A hybrid multi-objective grey wolf optimizer for dynamic scheduling in a real-world welding industry

Abstract

Welding is one of the most important technologies in manufacturing industries due to its extensive applications. Welding scheduling can affect the efficiency of the welding process greatly. Thus, welding scheduling problem is important in welding production. This paper studies a challenging problem of dynamic scheduling in a real-world welding industry. To satisfy needs of dynamic production, three types of dynamic events, namely, machine breakdown, job with poor quality and job release delay, are considered.

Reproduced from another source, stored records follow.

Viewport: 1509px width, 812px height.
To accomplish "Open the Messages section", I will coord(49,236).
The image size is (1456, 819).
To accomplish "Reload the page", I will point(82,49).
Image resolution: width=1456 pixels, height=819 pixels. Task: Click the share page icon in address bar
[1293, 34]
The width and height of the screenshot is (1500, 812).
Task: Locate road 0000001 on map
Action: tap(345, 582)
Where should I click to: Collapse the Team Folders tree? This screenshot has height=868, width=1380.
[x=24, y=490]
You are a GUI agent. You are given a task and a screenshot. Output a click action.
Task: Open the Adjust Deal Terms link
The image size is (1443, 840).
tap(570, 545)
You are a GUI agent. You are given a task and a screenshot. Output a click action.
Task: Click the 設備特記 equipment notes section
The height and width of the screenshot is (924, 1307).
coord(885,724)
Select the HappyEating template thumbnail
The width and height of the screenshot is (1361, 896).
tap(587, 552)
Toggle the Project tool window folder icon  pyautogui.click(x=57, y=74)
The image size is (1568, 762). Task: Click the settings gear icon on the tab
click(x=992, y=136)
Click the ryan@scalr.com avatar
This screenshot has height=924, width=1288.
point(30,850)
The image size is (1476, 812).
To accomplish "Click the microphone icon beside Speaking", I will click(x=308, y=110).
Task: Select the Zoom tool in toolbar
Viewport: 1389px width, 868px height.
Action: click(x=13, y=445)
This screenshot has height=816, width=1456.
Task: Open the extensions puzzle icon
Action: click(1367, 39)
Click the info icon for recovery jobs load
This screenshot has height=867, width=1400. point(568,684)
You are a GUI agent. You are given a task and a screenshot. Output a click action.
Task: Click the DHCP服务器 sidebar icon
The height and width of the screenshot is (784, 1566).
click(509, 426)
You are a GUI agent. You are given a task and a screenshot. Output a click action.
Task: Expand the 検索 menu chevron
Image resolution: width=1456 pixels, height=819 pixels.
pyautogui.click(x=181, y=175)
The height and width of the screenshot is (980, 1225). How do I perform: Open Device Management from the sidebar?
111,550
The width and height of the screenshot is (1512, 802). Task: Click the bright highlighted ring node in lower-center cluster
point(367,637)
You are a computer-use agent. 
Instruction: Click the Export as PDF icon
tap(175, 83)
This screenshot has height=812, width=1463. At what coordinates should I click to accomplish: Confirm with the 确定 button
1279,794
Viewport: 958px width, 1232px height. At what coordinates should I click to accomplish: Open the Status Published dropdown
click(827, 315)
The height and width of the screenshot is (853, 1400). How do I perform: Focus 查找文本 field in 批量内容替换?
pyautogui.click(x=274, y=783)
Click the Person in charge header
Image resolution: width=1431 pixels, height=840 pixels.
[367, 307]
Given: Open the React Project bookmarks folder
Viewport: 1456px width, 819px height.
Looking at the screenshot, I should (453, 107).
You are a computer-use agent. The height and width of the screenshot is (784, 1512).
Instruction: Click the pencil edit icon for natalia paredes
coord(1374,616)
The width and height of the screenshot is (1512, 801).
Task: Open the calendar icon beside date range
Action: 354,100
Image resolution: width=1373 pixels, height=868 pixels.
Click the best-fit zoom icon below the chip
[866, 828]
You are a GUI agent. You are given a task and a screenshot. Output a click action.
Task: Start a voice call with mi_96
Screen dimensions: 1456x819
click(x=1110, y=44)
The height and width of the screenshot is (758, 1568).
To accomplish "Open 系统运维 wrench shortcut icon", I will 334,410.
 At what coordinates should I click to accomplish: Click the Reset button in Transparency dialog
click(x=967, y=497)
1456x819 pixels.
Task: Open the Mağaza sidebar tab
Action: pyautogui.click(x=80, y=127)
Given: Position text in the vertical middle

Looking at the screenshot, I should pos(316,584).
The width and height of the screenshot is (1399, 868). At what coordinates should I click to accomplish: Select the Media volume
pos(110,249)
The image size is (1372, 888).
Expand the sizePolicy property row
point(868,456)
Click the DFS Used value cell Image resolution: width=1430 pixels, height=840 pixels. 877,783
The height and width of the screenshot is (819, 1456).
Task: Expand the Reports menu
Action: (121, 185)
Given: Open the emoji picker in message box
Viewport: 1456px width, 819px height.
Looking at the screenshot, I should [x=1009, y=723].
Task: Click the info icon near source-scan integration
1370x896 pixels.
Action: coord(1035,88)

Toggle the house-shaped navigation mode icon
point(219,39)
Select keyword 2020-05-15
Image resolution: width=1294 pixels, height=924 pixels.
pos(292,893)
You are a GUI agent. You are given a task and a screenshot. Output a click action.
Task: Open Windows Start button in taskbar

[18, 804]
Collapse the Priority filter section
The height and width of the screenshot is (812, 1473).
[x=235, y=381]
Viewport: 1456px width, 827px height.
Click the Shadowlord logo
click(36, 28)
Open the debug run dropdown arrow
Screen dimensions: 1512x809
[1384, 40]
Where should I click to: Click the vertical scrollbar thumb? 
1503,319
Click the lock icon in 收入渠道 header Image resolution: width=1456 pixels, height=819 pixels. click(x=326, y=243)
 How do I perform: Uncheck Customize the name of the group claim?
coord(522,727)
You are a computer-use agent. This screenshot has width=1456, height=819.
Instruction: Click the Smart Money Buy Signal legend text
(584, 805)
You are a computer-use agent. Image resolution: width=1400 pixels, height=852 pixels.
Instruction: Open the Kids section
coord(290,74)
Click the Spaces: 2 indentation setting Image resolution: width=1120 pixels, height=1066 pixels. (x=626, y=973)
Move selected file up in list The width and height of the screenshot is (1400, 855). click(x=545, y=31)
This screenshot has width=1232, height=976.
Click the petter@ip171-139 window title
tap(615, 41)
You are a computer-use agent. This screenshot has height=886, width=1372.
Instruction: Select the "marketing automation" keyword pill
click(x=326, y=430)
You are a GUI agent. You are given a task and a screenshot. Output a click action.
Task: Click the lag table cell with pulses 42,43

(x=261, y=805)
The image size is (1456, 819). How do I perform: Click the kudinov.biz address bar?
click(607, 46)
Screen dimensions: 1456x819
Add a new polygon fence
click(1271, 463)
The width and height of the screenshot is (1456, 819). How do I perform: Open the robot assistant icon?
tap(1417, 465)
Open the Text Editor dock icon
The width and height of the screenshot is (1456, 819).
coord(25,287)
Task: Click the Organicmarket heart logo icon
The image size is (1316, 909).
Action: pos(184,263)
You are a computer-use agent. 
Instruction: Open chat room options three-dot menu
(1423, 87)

Furthermore, controllable processing times (CPT), sequence-dependent setup times (SDST) and job-dependent transportation times (JDTT) are also considered. Firstly, we formulate a model for the multi-objective dynamic welding scheduling problem (MODWSP). The objectives are to minimize the makespan, machine load and instability simultaneously. Secondly, we develop a hybrid multi-objective grey wolf optimizer (HMOGWO) to solve this MODWSP. In the HMOGWO, a modified social hierarchy is designed to improve its exploitation and exploration abilities. To further enhance the exploration, genetic operator is embedded into the HMOGWO. Since one characteristic of this problem is that multiple machines can handle one operation at a time, the solution is encoded as a two-part representation including a permutation vector and a machine assignment matrix. To evaluate the effectiveness of the proposed HMOGWO, we compare it with other well-known multi-objective metaheuristics including NSGA-II, SPEA2, and multi-objective grey wolf optimizer. Experimental studies demonstrate that the proposed HMOGWO outperforms other algorithms in terms of convergence, spread and coverage. In addition, the case study shows that this method can solve the real-world welding scheduling problem well.